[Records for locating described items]
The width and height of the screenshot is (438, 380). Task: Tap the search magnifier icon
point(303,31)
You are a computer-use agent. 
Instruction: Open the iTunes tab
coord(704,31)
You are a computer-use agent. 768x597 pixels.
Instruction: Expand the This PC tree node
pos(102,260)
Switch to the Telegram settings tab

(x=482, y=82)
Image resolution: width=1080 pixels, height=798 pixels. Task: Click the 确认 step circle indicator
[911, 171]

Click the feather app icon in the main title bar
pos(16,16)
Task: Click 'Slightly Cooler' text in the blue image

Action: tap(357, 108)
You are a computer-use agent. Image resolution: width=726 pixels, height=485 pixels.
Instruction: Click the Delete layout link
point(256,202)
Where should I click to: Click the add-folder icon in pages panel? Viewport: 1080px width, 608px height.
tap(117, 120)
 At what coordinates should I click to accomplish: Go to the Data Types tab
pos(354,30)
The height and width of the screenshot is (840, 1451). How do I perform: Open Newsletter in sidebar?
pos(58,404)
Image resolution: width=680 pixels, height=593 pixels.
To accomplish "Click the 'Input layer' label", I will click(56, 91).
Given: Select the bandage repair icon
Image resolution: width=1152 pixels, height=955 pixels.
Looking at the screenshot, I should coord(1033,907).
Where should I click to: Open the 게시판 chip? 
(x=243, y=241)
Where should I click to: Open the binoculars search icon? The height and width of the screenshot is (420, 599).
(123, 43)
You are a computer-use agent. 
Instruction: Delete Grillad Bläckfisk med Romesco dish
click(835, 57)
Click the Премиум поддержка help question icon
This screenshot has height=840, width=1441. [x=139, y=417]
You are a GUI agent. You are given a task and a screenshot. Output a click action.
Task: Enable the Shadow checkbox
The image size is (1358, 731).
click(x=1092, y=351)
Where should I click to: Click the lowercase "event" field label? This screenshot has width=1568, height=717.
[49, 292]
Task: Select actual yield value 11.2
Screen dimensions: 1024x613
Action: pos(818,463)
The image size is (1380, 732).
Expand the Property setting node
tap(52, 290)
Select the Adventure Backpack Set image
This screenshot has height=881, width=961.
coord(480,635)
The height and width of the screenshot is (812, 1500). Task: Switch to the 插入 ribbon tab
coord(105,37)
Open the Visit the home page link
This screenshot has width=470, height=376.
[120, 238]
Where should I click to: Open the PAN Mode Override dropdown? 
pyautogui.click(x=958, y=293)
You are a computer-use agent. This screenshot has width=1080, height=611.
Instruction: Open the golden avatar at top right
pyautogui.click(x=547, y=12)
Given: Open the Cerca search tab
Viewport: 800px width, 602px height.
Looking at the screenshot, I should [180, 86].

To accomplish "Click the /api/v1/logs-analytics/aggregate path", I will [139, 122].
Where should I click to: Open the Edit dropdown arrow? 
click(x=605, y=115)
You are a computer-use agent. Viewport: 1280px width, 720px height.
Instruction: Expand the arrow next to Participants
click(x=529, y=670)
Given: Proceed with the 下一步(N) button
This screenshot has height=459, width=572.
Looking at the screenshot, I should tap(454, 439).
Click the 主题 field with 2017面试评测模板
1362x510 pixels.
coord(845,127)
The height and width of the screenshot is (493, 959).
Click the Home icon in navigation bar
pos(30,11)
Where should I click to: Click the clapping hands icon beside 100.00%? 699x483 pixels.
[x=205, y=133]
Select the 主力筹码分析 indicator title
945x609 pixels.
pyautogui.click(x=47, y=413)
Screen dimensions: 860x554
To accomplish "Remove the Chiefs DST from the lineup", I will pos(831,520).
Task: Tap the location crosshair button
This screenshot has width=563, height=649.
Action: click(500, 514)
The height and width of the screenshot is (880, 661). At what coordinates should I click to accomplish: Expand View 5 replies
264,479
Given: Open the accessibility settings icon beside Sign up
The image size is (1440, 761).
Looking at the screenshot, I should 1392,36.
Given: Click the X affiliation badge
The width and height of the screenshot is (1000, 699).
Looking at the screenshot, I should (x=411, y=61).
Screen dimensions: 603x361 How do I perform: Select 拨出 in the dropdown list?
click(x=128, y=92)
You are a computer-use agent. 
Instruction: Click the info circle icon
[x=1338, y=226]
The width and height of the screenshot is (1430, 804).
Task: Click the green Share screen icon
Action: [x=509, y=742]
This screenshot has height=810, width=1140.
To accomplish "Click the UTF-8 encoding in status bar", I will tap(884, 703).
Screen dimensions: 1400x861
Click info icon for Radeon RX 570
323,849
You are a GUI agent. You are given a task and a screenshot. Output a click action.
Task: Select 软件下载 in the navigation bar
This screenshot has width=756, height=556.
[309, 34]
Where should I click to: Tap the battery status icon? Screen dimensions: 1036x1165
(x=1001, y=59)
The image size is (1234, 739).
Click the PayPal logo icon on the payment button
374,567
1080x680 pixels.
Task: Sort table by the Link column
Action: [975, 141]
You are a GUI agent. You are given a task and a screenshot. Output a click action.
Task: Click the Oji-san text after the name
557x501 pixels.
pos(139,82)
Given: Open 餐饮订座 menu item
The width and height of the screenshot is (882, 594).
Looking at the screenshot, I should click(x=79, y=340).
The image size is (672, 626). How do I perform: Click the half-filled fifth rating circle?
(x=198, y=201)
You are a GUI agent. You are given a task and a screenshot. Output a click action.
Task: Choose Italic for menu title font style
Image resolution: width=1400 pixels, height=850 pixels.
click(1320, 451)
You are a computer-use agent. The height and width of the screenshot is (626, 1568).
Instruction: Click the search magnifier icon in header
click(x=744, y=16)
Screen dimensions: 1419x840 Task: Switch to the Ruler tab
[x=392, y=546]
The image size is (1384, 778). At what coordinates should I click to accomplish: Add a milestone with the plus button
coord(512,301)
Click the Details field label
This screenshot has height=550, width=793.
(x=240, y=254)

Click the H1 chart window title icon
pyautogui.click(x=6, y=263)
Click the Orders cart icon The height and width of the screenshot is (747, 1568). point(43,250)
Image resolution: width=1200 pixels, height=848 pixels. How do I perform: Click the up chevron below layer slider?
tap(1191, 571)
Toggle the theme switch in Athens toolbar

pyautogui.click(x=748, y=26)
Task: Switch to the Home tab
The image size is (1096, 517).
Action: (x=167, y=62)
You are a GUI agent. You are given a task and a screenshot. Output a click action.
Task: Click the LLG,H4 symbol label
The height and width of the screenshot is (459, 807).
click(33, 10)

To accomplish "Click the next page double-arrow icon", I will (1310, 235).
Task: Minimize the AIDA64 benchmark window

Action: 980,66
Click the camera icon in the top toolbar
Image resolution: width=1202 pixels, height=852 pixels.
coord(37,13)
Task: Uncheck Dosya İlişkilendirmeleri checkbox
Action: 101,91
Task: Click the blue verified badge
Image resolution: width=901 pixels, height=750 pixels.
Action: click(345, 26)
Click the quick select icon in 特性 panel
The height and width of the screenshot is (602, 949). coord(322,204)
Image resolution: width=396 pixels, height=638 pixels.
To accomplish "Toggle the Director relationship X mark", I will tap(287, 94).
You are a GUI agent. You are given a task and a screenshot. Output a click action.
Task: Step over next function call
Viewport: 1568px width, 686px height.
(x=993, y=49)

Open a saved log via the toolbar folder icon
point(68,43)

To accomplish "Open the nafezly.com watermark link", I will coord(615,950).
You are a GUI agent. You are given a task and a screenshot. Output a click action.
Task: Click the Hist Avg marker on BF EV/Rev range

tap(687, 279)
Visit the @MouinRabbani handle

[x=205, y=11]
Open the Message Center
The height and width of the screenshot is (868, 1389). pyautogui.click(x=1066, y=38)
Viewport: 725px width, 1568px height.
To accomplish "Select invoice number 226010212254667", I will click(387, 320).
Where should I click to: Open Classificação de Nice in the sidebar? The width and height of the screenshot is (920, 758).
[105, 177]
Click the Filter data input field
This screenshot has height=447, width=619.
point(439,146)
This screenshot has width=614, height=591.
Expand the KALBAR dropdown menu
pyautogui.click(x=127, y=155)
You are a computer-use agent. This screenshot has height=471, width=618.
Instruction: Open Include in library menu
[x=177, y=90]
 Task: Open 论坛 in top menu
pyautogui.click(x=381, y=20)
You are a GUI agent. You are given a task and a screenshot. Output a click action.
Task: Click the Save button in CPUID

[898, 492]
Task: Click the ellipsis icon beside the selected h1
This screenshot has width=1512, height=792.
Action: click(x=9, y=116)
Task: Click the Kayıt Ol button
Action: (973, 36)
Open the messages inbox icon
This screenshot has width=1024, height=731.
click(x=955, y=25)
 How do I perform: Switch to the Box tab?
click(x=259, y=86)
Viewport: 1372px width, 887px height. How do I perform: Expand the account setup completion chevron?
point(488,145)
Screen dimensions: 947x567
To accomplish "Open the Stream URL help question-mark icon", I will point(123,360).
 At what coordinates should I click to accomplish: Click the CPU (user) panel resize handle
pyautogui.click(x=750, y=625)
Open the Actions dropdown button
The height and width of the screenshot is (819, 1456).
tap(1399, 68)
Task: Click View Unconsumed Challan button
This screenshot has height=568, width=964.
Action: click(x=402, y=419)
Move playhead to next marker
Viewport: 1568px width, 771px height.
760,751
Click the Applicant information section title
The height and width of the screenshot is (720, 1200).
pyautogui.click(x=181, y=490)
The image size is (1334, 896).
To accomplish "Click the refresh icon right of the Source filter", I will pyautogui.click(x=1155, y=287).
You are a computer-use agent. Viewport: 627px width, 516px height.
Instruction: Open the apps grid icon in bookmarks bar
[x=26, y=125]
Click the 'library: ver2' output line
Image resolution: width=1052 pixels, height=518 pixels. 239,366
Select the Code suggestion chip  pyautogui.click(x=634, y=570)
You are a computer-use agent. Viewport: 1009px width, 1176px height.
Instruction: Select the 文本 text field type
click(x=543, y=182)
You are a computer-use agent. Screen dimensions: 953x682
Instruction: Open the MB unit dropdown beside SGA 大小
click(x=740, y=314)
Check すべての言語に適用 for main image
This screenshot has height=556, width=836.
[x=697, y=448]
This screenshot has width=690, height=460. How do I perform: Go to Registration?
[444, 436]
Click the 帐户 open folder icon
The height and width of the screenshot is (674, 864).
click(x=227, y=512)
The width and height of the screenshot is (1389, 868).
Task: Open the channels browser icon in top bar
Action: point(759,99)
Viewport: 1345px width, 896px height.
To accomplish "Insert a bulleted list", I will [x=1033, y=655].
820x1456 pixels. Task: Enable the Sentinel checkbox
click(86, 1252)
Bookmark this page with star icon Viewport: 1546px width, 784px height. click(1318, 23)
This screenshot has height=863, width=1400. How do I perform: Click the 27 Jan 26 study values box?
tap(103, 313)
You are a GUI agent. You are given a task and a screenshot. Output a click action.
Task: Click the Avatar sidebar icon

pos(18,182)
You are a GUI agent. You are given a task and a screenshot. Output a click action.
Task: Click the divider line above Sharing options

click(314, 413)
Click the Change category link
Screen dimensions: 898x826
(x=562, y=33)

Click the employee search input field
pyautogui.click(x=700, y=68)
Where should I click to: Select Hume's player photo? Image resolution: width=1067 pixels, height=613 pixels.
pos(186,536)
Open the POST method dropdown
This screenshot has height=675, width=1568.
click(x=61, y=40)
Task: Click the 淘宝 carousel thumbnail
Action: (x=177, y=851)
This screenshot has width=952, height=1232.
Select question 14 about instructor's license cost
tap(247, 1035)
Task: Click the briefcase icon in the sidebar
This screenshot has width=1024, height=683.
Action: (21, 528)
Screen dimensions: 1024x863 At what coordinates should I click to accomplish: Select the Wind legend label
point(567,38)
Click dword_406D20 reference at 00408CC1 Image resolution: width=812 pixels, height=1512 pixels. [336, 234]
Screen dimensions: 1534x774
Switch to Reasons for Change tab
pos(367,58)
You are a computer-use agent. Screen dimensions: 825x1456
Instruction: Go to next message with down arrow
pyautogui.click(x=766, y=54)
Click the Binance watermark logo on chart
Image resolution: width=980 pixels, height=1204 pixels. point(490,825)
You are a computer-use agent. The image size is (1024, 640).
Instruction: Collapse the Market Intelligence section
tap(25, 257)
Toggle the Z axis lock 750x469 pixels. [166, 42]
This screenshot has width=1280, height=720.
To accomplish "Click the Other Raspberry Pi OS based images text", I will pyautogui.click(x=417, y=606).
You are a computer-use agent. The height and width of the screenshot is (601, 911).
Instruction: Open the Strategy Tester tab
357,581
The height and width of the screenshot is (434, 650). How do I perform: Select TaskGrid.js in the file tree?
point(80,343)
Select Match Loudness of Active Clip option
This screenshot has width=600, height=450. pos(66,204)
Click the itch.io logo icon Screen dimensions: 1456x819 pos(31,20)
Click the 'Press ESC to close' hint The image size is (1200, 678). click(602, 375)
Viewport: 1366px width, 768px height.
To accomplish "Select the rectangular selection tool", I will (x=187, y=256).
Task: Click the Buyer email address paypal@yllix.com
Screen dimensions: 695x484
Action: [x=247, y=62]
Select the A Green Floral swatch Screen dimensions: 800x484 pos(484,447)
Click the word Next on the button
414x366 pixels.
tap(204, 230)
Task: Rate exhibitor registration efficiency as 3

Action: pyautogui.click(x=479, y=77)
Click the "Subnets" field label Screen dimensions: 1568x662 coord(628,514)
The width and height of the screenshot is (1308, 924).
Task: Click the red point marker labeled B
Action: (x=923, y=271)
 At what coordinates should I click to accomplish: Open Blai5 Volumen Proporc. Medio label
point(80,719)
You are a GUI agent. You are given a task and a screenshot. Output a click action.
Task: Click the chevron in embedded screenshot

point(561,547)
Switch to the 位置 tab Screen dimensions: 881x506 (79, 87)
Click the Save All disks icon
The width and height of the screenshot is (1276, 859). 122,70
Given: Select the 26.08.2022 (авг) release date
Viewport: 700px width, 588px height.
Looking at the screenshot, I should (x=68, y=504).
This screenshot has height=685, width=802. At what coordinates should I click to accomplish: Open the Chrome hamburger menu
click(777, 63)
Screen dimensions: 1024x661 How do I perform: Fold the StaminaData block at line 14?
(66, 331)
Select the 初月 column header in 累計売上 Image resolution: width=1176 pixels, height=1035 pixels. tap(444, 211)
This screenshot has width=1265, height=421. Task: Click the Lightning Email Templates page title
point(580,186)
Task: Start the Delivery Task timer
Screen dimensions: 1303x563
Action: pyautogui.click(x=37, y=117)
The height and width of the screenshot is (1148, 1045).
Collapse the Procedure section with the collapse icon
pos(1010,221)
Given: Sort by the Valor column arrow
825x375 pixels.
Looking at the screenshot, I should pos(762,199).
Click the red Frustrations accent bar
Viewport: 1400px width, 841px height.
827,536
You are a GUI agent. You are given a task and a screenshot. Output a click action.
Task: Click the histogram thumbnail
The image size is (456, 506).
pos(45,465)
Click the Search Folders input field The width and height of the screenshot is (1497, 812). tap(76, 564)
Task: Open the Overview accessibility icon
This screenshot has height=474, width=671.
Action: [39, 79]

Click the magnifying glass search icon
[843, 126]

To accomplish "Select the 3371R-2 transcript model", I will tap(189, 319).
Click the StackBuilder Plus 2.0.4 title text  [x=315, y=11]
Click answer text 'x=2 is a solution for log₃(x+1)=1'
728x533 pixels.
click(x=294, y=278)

Work to do:
Write out these lines exactly as they appear in the material, beginning at the line that contains "Click the itch.io" and stopping after the line that contains "Action: pyautogui.click(x=479, y=77)".

Response:
Click the itch.io logo icon Screen dimensions: 1456x819 pos(31,20)
Click the 'Press ESC to close' hint The image size is (1200, 678). click(602, 375)
Viewport: 1366px width, 768px height.
To accomplish "Select the rectangular selection tool", I will (x=187, y=256).
Task: Click the Buyer email address paypal@yllix.com
Screen dimensions: 695x484
Action: [x=247, y=62]
Select the A Green Floral swatch Screen dimensions: 800x484 pos(484,447)
Click the word Next on the button
414x366 pixels.
tap(204, 230)
Task: Rate exhibitor registration efficiency as 3

Action: pyautogui.click(x=479, y=77)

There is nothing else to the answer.